13 apps leak passwords, and 6 of those do so in plaintext!! In general, apps that leak the most PII types also send a significant fraction of their traffic (34-47%) without encryption, thus exposing PII to network eavesdroppers.
The authors then studied how privacy leaks (both the type of information leaked, and the frequency) changes over time for individual apps.
…for all but 7% of the apps in our dataset, a study using only one version is guaranteed to underestimate the PII gathered over the lifetime of the app.
Here’s a Pinterest example showing the PII leaked (and to where) across different versions of the app over time:
The plot shows that the app sends user passwords to a third party and starts leaking gender, location, advertiser ID, and GSF ID in more recent versions. In addition, the frequency of Android leaks increases by two orders of magnitude.
(The password leak was responsibly disclosed by the authors, and fixed in later version of the app not included in the study).
Across all apps, the following table summarises the frequency with which PII is leaked:
Our analysis is in part motivated by findings from Harvest, a documentary film that used ReCon to identify PII leaked over the course of a week from a woman’s phone. Specifically, her GPS location was leaked on average every two minutes by the Michaels and Jo-Ann Fabrics apps. This behavior, thankfully, was isolated to one version of the apps; however, it raises the question of how often such “mistakes” occur in app versions.
Time for a little name-and-shame: “some versions of apps leak PII once every 1 to 10 seconds during an experiment. Example apps include AccuWeather, Learn 50 Languages, Akinator the Genie FREE, and JW Library, which leak either location or unique ID or both, nearly constantly.”

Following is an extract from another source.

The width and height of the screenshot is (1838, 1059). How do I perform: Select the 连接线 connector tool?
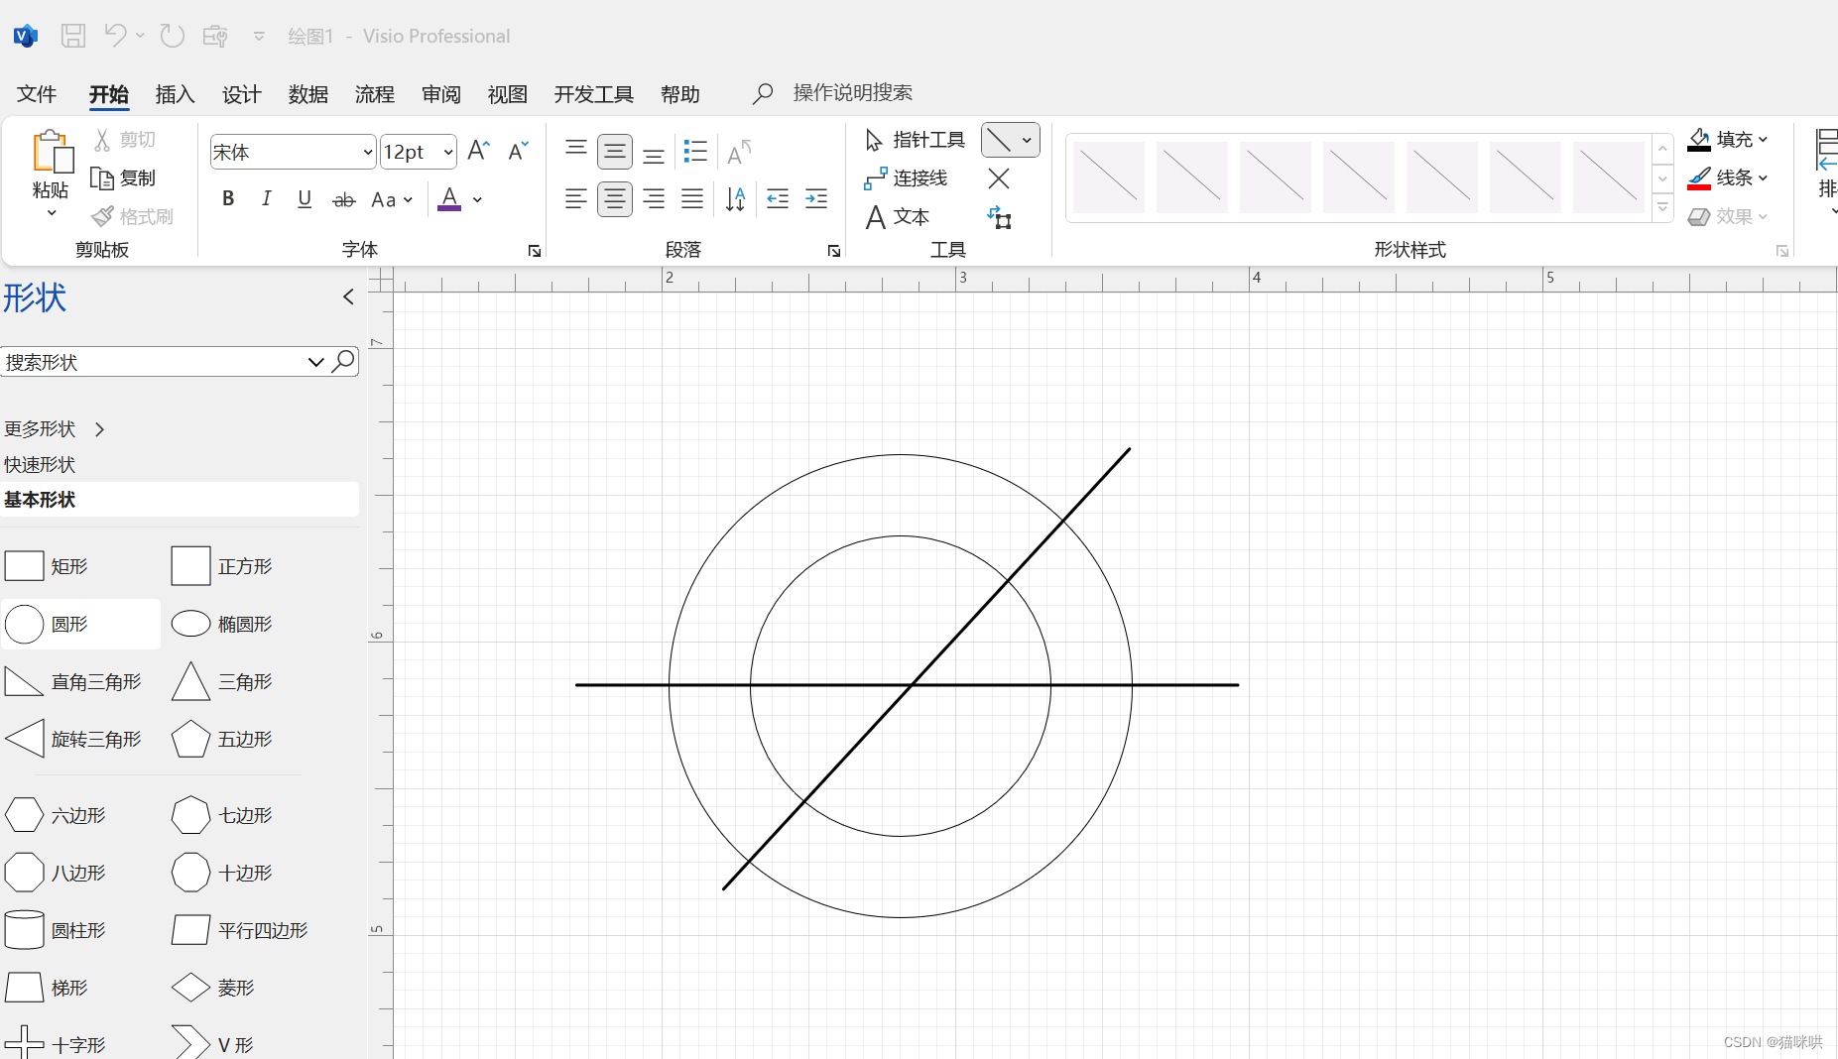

And here are the top ten third-parties gathering the most data. Google is so far out in front in this table, they beat the rest of the top ten combined.
Noticeably missing from this table, but picked up in the analysis we saw yesterday, is Facebook (the #2 provider of Ad tracking services after Google in the Lumen study).
Some third-party domains track both unique identifiers and other more personal information like location, email address, and gender, which allow the domain to link individuals and personal information (including locations of interest such as home, work, etc.) to tracking identifiers. In other words, even if a third party makes a link between unique ID and a sensitive piece of personal information once, it can tie this personal information to unique ID without collecting the former in the future. This is particularly problematic for user privacy, since it erodes their ability to control how they are monitored and allows cross-app tracking.
There remains a substantial amount of traffic flowing over HTTP (i.e., unencrypted).
Apps adopt HTTPS extremely slowly, “for half of the domains, it takes over two years for only 10% of apps to adopt HTTPS; and five years for over 50% of apps.” (This is from the moment HTTPS was known to be first available for a domain).
Tracking privacy risk
Using a privacy risk score (see section VI for details) the authors track how overall privacy risk has been changing over time:
…when it comes to leaking PII and contacting third parties, apps have gotten substantially worse over time.
You can explore the privacy risks of any app in the dataset for yourself online at https://recon.meddle.mobi/appversions/.
The last word
We found that the PII shared with other parties changes over time, with the following trends: (1) overall privacy trends to worsen across versions; (2) the types of gathered PII change across versions, limiting the generalizability of single-version studies; (3) HTTPS adoption is relatively slow for mobile apps; (4) third parties not only track users pervasively, but also gather sufficient information to know what apps a user interacts with, when they do so, and where they are located when they do.